Inclusive political process key to Sudan’s transition, Security Council hears

The political transition in Sudan is moving forward, though formation of the legislative council and other important milestones have yet to be achieved, the head of the new UN mission in the country told a virtual meeting of the Security Council on Tuesday. 

Volker Perthes delivered his first briefing to ambassadors after five weeks at the helm of the UN Integrated Transition Assistance Mission in Sudan (UNITAMS), whose mandate includes supporting progress towards democratic governance. 

The ongoing transition to democracy began following months of street protests which led to the overthrow of longstanding leader, President Omar Al-Bashir, in April 2019. 

Last October, Sudanese authorities and several armed groups from Darfur signed an historic peace agreement to end decades of conflict. A new cabinet, announced in February, is built on power-sharing between civilians, the military and armed movements. 

New Government in place 

Mr. Perthes said the new Government has been able to agree on national priorities such as addressing socio-economic conditions, implementing the peace agreement and resuming negotiations with two non-signatories, and reforming the security sector.  

However, formation of the Transitional Legislative Council, where women must represent at least 40 per cent of the 300 seats, remains outstanding. 

“The swift formation of an inclusive and representative Legislative Council is indeed critical to broaden the support for the political transition.  There are fears that the gains achieved for women’s rights in the Constitutional Document, such as a Gender Commission to be established or the 40 per cent, might not be realized”, he said. 

“And Sudanese youth have also expressed frustration over their lack of representation. I can only underscore that an inclusive political process, including all segments of Sudan’s diverse society throughout the political transition, is essential for the success of this transition.” 
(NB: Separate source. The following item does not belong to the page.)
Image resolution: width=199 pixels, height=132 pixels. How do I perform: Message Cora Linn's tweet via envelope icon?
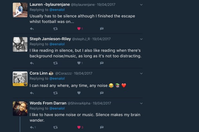tap(101, 93)
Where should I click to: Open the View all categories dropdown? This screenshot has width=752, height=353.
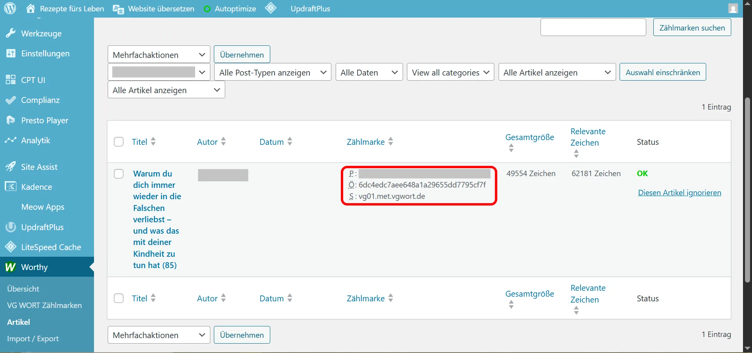450,72
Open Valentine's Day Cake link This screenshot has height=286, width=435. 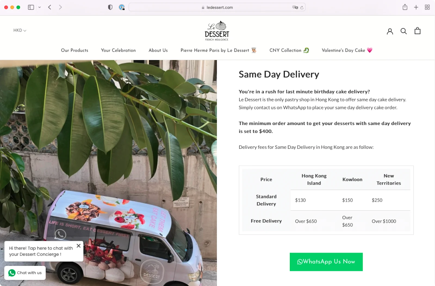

Civil society ‘buy-in’ critical 

Kholood Khair, Managing Partner at a think tank in Sudan’s capital, Khartoum, outlined considerations for the UN mission’s engagement with the authorities, wondering how UNITAMS will build consensus but also manage “the very great expectations of both the Government and the public.” 

She emphasized the importance of civil society as a “key partner” in the transition process, as it has played a continuous role in the country since before the revolution that led to the toppling of President Al-Bashir. 
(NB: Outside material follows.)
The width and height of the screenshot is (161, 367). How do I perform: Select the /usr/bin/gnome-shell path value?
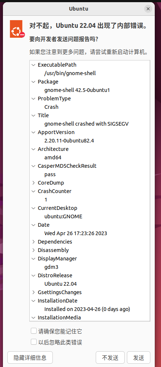point(70,73)
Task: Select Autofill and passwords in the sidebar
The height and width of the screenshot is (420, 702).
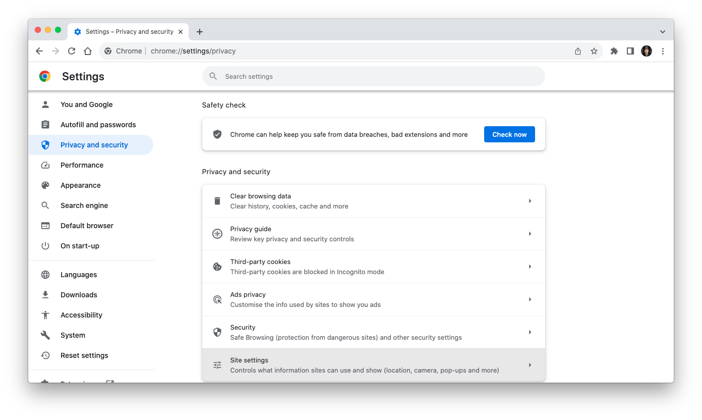Action: (98, 124)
“I believe that in order to be effective and to aptly support the transition, and have the buy-in of civil society as a key transition partner, UNITAMS should consult regularly and meaningfully with different and diverse civil society actors, across the country in its planning and strategizing for its work during the transition”, she said. 

UNAMID drawdown on track 

UNITAMS follows on from a joint UN-African Union operation in the country, that protected hundreds of thousands of civilians displaced by the brutal fighting in Darfur. 

That mission, known as UNAMID, ended in December, and complete withdrawal of all personnel is on track to meet a deadline of 30 June.  A skeleton team will stay on for the liquidation, which is estimated to take up to 12 to 18 months.  A police guard unit will also remain, though Sudan has primary responsibility for protecting UN premises during this period. 

Atul Khare, UN Under-Secretary-General for Operational Support, said the already complex task of closing 15 bases and repatriating more than 7,000 peacekeepers and civilians has been made even more challenging as the Sudanese authorities recently requested a delay in the closure and handover of two team sites this month. 

“We intend to respond positively to the Government’s request, particularly in order to facilitate a smooth handover”, Mr. Khare said, adding: “Nevertheless, I remain concerned about the continued presence of uniformed personnel in those two sites.”